**What is required:** Return each line exactly as written. Begin with the first line of the entries and end with the line that has "Given: Click the 确认 confirm button".

[Collected data]
++++++++++++++++++++
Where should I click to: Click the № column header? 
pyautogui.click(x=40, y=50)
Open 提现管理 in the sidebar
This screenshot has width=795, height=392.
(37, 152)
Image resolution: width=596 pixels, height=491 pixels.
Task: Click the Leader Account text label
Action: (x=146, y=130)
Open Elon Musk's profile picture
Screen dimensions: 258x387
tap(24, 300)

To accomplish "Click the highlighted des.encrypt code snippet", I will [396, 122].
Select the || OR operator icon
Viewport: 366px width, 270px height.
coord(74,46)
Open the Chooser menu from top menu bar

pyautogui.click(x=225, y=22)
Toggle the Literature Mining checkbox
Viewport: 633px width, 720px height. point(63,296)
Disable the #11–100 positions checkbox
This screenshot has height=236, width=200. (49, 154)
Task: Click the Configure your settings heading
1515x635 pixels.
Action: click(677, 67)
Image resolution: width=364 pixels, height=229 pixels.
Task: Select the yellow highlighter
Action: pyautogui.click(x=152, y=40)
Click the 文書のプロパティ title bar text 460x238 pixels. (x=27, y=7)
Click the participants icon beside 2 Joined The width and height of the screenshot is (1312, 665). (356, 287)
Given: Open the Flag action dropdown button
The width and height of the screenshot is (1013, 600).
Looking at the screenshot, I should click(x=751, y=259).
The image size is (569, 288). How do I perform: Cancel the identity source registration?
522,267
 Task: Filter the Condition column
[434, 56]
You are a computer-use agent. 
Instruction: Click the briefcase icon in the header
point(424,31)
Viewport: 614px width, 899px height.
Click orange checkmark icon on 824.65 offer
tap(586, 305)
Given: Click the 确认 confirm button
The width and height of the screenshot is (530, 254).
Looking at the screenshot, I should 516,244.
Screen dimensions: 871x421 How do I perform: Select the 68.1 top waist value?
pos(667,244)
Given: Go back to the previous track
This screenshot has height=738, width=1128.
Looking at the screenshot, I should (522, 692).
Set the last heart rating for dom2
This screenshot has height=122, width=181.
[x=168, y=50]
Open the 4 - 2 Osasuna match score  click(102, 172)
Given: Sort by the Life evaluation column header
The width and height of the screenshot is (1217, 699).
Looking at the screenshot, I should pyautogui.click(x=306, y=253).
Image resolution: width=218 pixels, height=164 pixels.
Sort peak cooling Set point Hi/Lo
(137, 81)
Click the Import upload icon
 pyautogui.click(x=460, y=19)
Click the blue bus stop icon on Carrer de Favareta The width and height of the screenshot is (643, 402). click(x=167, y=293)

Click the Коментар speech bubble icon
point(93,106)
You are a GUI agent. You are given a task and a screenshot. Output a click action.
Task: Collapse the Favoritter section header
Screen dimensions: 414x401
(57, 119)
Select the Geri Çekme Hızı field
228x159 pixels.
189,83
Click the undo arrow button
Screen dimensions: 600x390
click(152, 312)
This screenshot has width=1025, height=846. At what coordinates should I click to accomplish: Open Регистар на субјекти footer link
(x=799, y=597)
++++++++++++++++++++
**Result of the task:**
Where should I click to: Click the № column header? 
pyautogui.click(x=40, y=50)
Open 提现管理 in the sidebar
This screenshot has width=795, height=392.
(37, 152)
Image resolution: width=596 pixels, height=491 pixels.
Task: Click the Leader Account text label
Action: (x=146, y=130)
Open Elon Musk's profile picture
Screen dimensions: 258x387
tap(24, 300)

To accomplish "Click the highlighted des.encrypt code snippet", I will [396, 122].
Select the || OR operator icon
Viewport: 366px width, 270px height.
coord(74,46)
Open the Chooser menu from top menu bar

pyautogui.click(x=225, y=22)
Toggle the Literature Mining checkbox
Viewport: 633px width, 720px height. point(63,296)
Disable the #11–100 positions checkbox
This screenshot has height=236, width=200. (49, 154)
Task: Click the Configure your settings heading
1515x635 pixels.
Action: click(677, 67)
Image resolution: width=364 pixels, height=229 pixels.
Task: Select the yellow highlighter
Action: pyautogui.click(x=152, y=40)
Click the 文書のプロパティ title bar text 460x238 pixels. (x=27, y=7)
Click the participants icon beside 2 Joined The width and height of the screenshot is (1312, 665). (356, 287)
Given: Open the Flag action dropdown button
The width and height of the screenshot is (1013, 600).
Looking at the screenshot, I should click(x=751, y=259).
The image size is (569, 288). How do I perform: Cancel the identity source registration?
522,267
 Task: Filter the Condition column
[434, 56]
You are a computer-use agent. 
Instruction: Click the briefcase icon in the header
point(424,31)
Viewport: 614px width, 899px height.
Click orange checkmark icon on 824.65 offer
tap(586, 305)
Given: Click the 确认 confirm button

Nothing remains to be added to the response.